Vingt-et-un artistes et entrepreneurs enfermés pendant deux jours pour le climat et réunis en conclave ! C’est la première étape d’une action d’envergure internationale qui s’est déroulée à la Gaité lyrique à Paris les 28 et 29 novembre. Son but est de marquer les esprits, sensibiliser le plus grand nombre, le public mais aussi les négociateurs, aux enjeux de la COP 21, conférence internationale sur le climat qui a lieu à Paris fin 2015. Et de déboucher sur des engagements.

« L’idée de départ était : comment changer la façon dont on aborde les conférences climatiques, trouver d’autres formes de mobilisation », explique l’artiste Alice Audouin fondatrice de Art of Change 21, association créée en 2014 qui se veut « art du changement » et qui aborde les grands enjeux du 21e siècle, via l’art contemporain. L’association est parrainée par l’artiste Olafur Eliasson et l’entrepreneur Tristan Lecomte. L’engagement écologiste de celui-ci est cependant contestée par Les Amis de la Terre, qui l’ont nominé à leur prix Pinocchio.

Vers l’ère post carbone

Pour ce Conclave des 21, des personnalités, les meilleures ou les plus innovantes de leur catégorie et ayant des compétences différentes, ont été recherchées par l’association et son comité d’experts parmi lesquels Paul Ardenne, critique d’art, et Mathieu Baudin, créateur de l’Institut des futurs souhaitables.

Quant à l’âge des participants, même si les moins de vingt-huit ans sont très représentés, l’hétérogénéité a présidé le choix : « Nous les avons aussi sollicités en tenant compte du rôle ou de l’engagement de leur pays sur la problématique du changement climatique, comme le Brésil, la Chine, ou le Canada dont les positions sont ambivalentes, ou encore l’Australie qui est en train d’évoluer, ou l’Afrique ».

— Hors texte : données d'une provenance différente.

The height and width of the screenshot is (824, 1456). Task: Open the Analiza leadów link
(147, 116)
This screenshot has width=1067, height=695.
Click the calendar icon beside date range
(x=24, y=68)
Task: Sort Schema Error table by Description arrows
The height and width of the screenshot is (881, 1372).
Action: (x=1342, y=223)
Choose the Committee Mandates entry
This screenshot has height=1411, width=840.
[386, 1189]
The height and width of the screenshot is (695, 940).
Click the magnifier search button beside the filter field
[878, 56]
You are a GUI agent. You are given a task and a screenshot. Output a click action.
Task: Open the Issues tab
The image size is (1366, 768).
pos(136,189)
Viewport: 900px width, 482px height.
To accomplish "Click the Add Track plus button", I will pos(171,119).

Volontairement « hétéroclite, iconoclaste, intergénérationnel, multiculturel », branché sur « le monde post-carbone qu’il ne faut pas craindre », tel est donc le groupe qui a planché pendant deux jours en huis clos pour trouver des idées de projets vraiment percutantes.

Plutôt que d’inciter chacun à travailler sur un concept puis de présenter les réalisations juxtaposées, la démarche a été de rechercher ce que l’on « peut apprendre d’un processus de co-création », « comment faire ensemble ? ».

« C’est un processus qui est plus facile aujourd’hui pour la génération digitale, plus habituée à partager la création que la nôtre, celle des anciens », poursuit Alice Audouin. « On a conjugué la complémentarité dans tous les sens pour trouver sur une action qui touche à la fois l’univers de l’art, du numérique, et tous les publics, même les négociateurs, les jeunes et les anciens, et qui soit internationale… » A l’image de l’enjeu planétaire du climat !

Certes, pour venir des quatre coins de la planète à cette première réunion, les membres du conclave sont conscients d’avoir utilisé un mode de transport gourmand en énergie fossile et producteur de CO2, l’avion, de même qu’ils se serviront d’outils informatiques, de matériaux de construction, le tout ayant un impact écologique… Mais ils promettent d’être cohérents, de compenser et d’intégrer toutes ces données dans un bilan environnemental global de l’action.

Art collaboratif

Alors qu’est-il ressorti du huis clos ? A quoi ressemblera ce projet collaboratif ? A une action qui devrait revêtir plusieurs formes au fur et à mesure que l’on s’approchera de la conférence.

- Wen Fang -

A commencer par l’action Masques, la Mask book. A Pékin, comme dans de nombreuses villes de Chine, les habitants souffrent de la pollution atmosphérique. « Nous allons leur demander de nous envoyer leur quotidien ! Une photographie avec le masque de protection qu’ils portent habituellement accompagné d’un commentaire sur la pollution, explique Wen Fang, artiste de renommée internationale. Nous allons faire entendre la voix des Chinois au monde entier ! »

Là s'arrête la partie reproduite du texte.